*Directive:*
Copy the lines of the records below word for word, from the line containing "Where should I click to: Select" through the end of the records, both included. Leave the pictures out of your copy.

*Dataset entries:*
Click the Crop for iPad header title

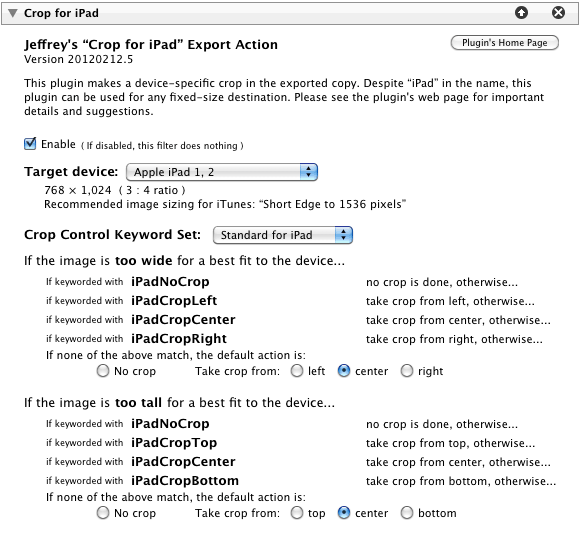click(61, 13)
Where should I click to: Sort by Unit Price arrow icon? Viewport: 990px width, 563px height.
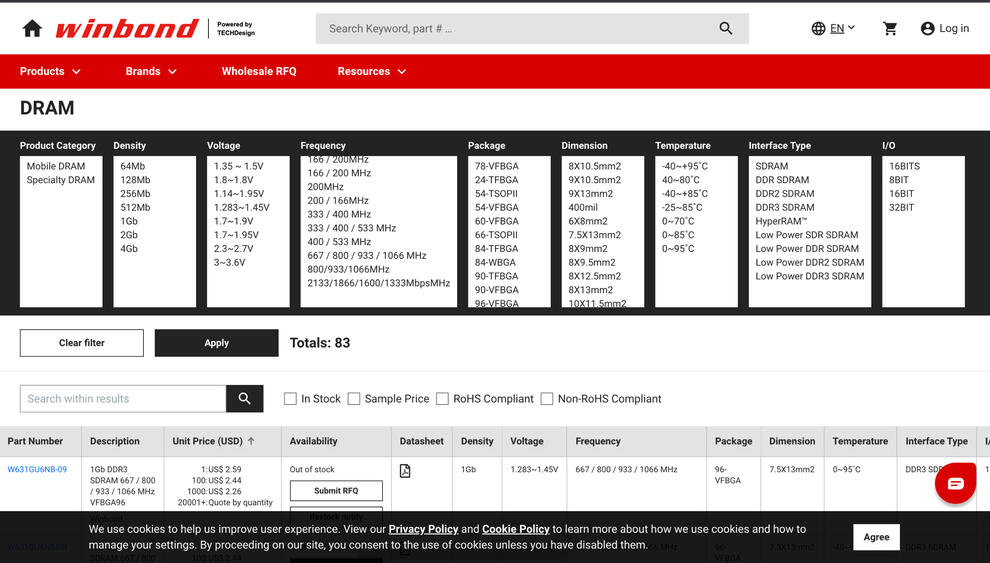coord(251,441)
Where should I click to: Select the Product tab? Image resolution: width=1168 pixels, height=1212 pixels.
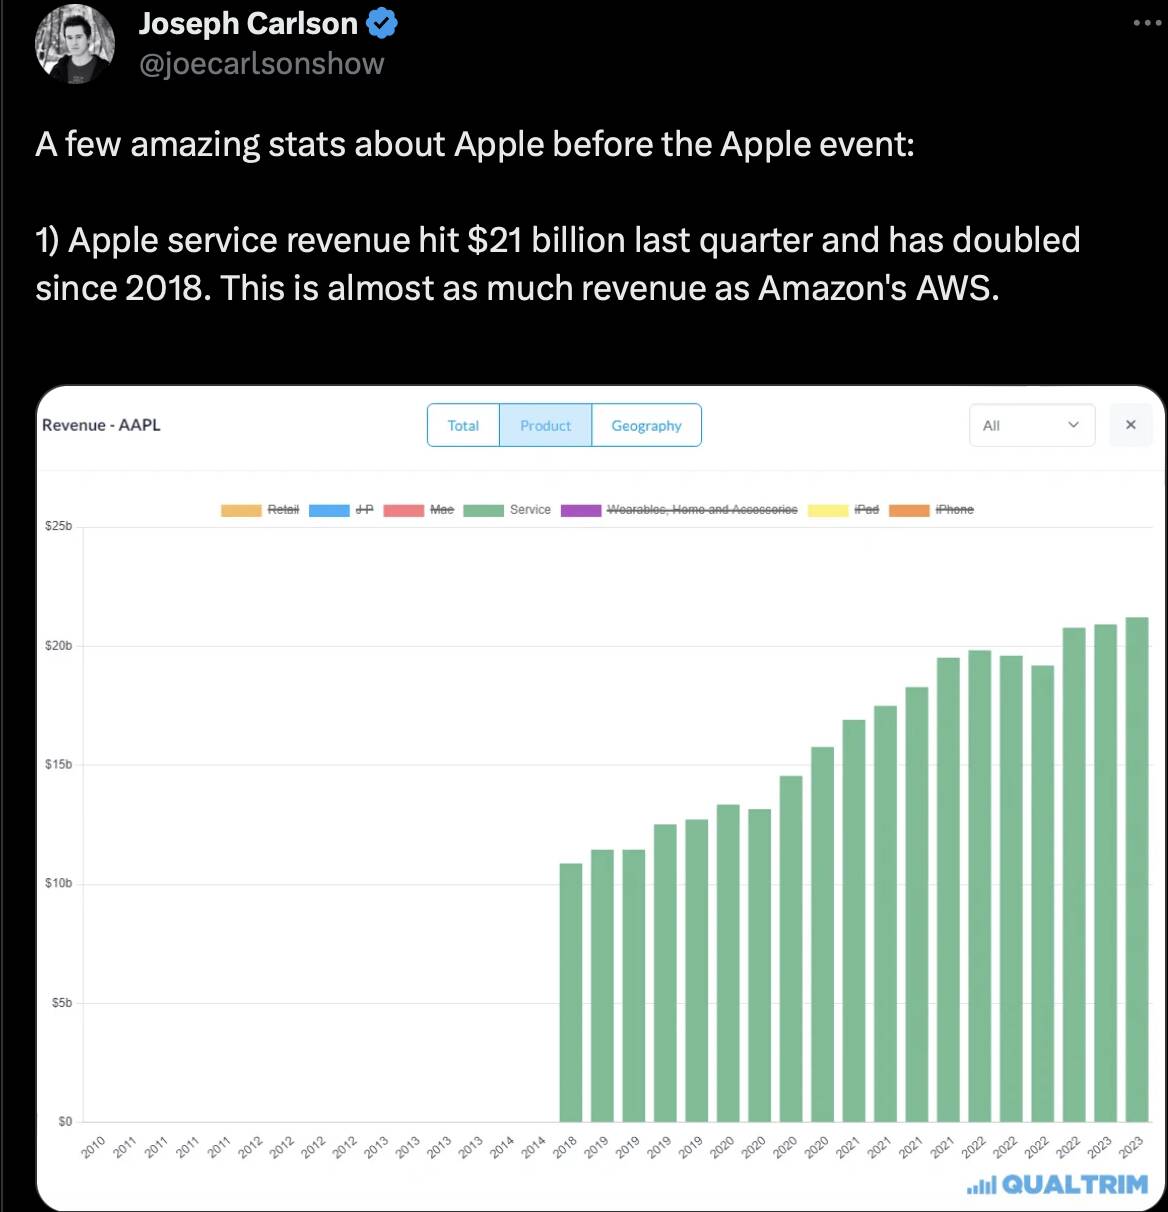tap(545, 425)
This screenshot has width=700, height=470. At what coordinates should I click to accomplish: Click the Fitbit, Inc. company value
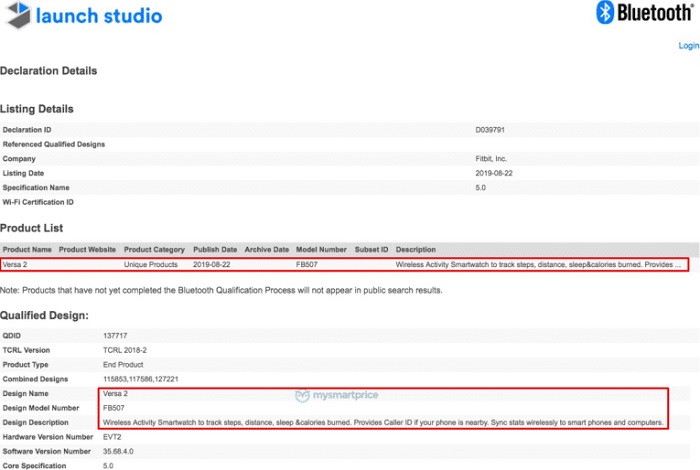pos(491,158)
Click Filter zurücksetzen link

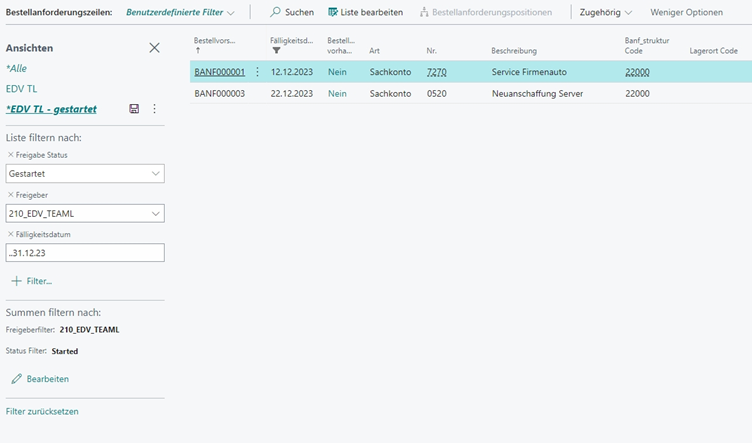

*Exercise answer:*
Where should I click to: Select the Product tab? Image resolution: width=1168 pixels, height=1212 pixels.
tap(545, 425)
This screenshot has width=700, height=470. At what coordinates should I click to accomplish: Click the Fitbit, Inc. company value
pos(491,158)
Click Filter zurücksetzen link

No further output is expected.